Bad Faith?
I recently watched a documentary entitled Bad Faith (2024, Prime Video streaming service, $1.99 rent). It is about Christian Nationalism in America. I didn’t learn anything new. I’ve tracked the movement back to its roots in the so-called Religious Right/Moral Majority movements in the late 1970s through the 1980s and up to now.
I know one of the commentators in the documentary, Randall Balmer. He has written some excellent books about American religion and politics.
The gist of the documentary seems to be Randall’s narrative about the rise of the Religious Right and Moral Majority. And the true roots of American Christian Nationalism as it is expressed in the current rise of “Trumpism.”
Before I get into that narrative, and why I disagree with it, I will say that I enjoyed the documentary even though it was, to say the least, “choppy”—very quickly switching between scenes and commentators. It was enough to give a viewer whiplash. Before one commentator such as Jonathan Wilson-Hartgrove got his words out of his mouth the camera was off to something or someone else.
The documentary was clearly made to alarm viewers as to the pernicious motives and influences of white American Christian Nationalism. I do think it would have improved the documentary had it included at least one sane advocate of Christian Nationalism. IMHO it didn’t do that. You might ask who I mean. Well, perhaps Doug Wilson?
The underlying narrative of the video documentary is that offered by Randall Balmer in his book Bad Faith: Race and the Rise of the Religious Right. Randall’s narrative is that the Religious Right began as a cynical and even racist reaction to a Supreme Court ruling against Bob Jones University. But, according to that narrative, the promoters of the Religious Right failed to gain traction until after Roe v. Wade when they latched onto the abortion issue which caught fire among conservative religious people, especially evangelicals.
I think the rise of the Religious Right was a reaction to the cultural revolutions of the 1960s. It was not primarily about race, even among its leaders; it was about returning America to the American culture of the 1950s. Yes, of course, many people who joined the Religious Right, like some of my own relatives who campaigned for Pat Robertson to be president, forgot that the 1950s was an era where racism was still rampant and systemic in America. But what caused them to think the 1950s was a “golden era” in America was the extreme changes that came in with the 1960s.
I recently watched a documentary about my home city in the 1950s. My home city was and is in the Upper Midwest. The documentary emphasize how safe and neighborly and optimistic the city was in the 1950s. The clear message was that it is not so now, having become much more cosmopolitan and urban. It has more than doubled in size since the 1950s.

Exercise description => Continue the post about the Bad Faith documentary and the rise of the Religious Right, starting after its last sentence.

(Dataset entries)

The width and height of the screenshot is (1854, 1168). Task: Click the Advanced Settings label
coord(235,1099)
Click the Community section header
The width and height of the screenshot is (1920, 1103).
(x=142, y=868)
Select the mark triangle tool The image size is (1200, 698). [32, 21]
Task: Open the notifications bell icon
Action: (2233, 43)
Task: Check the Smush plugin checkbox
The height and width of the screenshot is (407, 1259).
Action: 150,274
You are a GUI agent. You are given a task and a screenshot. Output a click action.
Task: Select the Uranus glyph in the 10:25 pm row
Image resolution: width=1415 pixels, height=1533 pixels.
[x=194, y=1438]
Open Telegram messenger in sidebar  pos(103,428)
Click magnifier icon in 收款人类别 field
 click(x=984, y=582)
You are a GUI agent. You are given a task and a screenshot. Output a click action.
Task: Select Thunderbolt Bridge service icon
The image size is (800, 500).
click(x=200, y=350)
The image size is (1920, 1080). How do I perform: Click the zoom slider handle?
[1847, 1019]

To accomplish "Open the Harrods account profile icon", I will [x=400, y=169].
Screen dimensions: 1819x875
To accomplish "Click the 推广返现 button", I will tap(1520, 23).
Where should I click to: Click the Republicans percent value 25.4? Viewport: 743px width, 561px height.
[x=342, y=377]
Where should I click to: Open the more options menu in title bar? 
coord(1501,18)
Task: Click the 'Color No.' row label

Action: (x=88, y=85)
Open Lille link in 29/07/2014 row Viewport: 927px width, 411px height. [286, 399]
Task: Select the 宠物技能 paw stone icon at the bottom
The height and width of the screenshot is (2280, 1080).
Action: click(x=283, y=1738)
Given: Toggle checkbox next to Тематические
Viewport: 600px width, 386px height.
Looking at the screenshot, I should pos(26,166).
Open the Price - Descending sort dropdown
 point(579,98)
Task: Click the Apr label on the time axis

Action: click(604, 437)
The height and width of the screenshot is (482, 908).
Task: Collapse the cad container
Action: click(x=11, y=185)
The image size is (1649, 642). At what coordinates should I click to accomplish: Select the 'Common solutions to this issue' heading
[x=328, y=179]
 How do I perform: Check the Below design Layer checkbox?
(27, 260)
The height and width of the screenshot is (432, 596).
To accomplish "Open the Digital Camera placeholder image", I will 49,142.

Task result =>
I believe the promoters of the Religious Right were primarily motivated by the contrast between the way most of America was in the 1950s (and before) with the way it became, their eyes, during and after the 1960s.
I believe this because I lived through the 1960s and grew up in a conservative Christian home, church, and college and heard the chatter about the immorality of the 1960s and the increase in crime and the loss of the “American dream,” etc.
Yes, to be sure, many conservative American religious people, especially in the South, were dismayed by the Supreme Court ruling stripping Bob Jones University of its tax-exempt status due to segregation of races on its campus (manifested in the rules against inter-racial dating, etc.).
THE question is whether the founders of the Religious Right/Moral Majority were cynical racists or not, whether they cared little about abortion or not. The narrative is that they didn’t but latched onto the abortion issue after Roe v. Wade solely in order to promote their hidden racist agenda.
The documentary attempts to trace the rise of current American white Christian Nationalism back to very strongly lingering racism among the founders and leaders of the Religious Right/Moral Majority—linking them with people like Jesse Helms, George Wallace, and Storm Thurmond.
Am I denying that white American Nationalism is divorced from race and racism? Not at all. But I don’t think racism is its main driving motive. Nor was it ever in “modern times.” Because I know very many people who are sympathetic with American Nationalism in its current form and who were very sympathetic with the Religious Right/Moral Majority in the late 1970s and afterwards, I am convinced the driving force within it is complex but has to do with a perceived drift or shift of American culture away from its 1950s shape into its post-1960s shape.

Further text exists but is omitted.